* TASK DETAILS: Using the material that follows, identify and copy each line with the string "Open".

* DATA EXTRACTS:
********************

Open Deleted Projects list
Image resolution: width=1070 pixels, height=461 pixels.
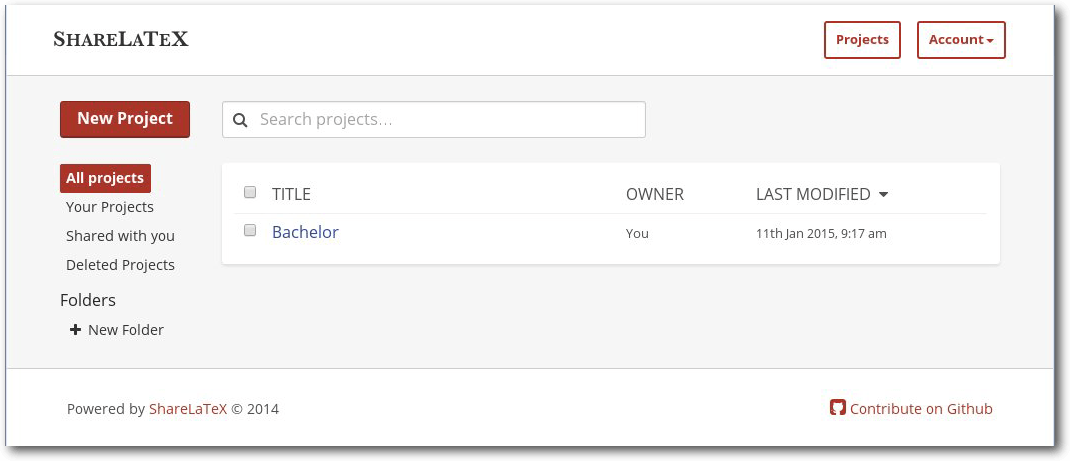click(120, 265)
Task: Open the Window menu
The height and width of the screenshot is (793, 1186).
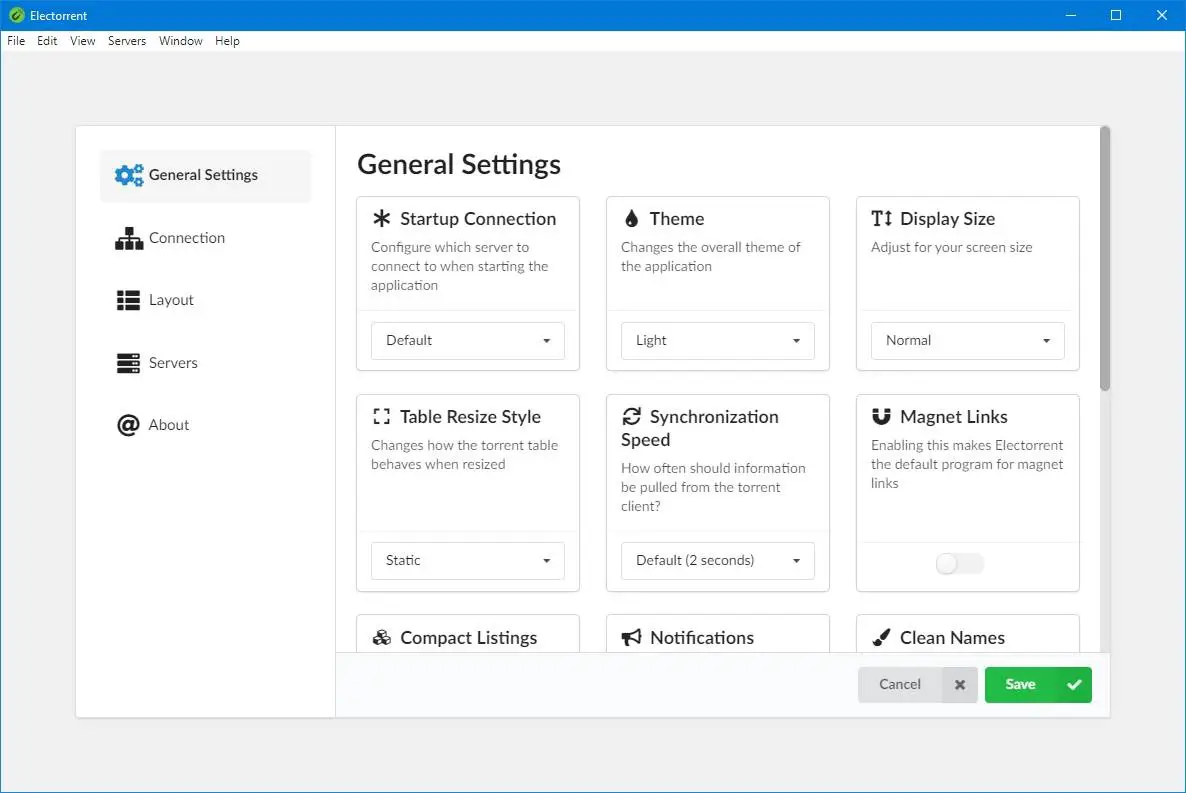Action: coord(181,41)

********************

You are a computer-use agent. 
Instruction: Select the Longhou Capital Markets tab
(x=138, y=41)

********************

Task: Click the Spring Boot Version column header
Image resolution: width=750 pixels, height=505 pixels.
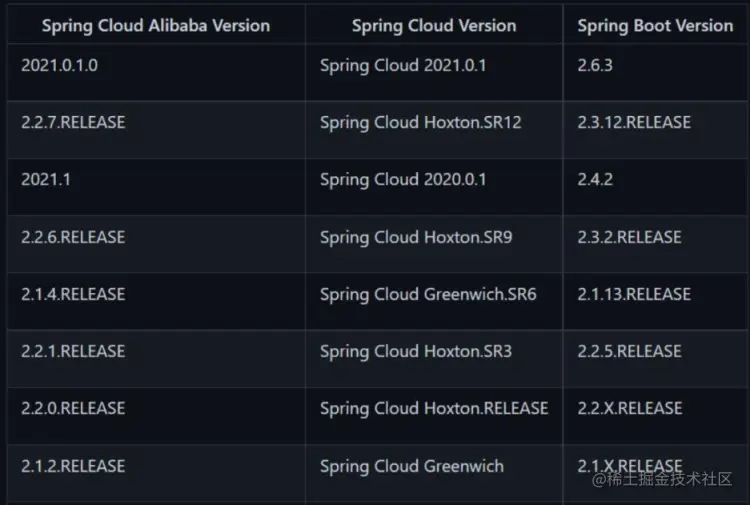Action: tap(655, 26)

********************

* TASK SOLUTION:
Open Deleted Projects list
Task: Open the Window menu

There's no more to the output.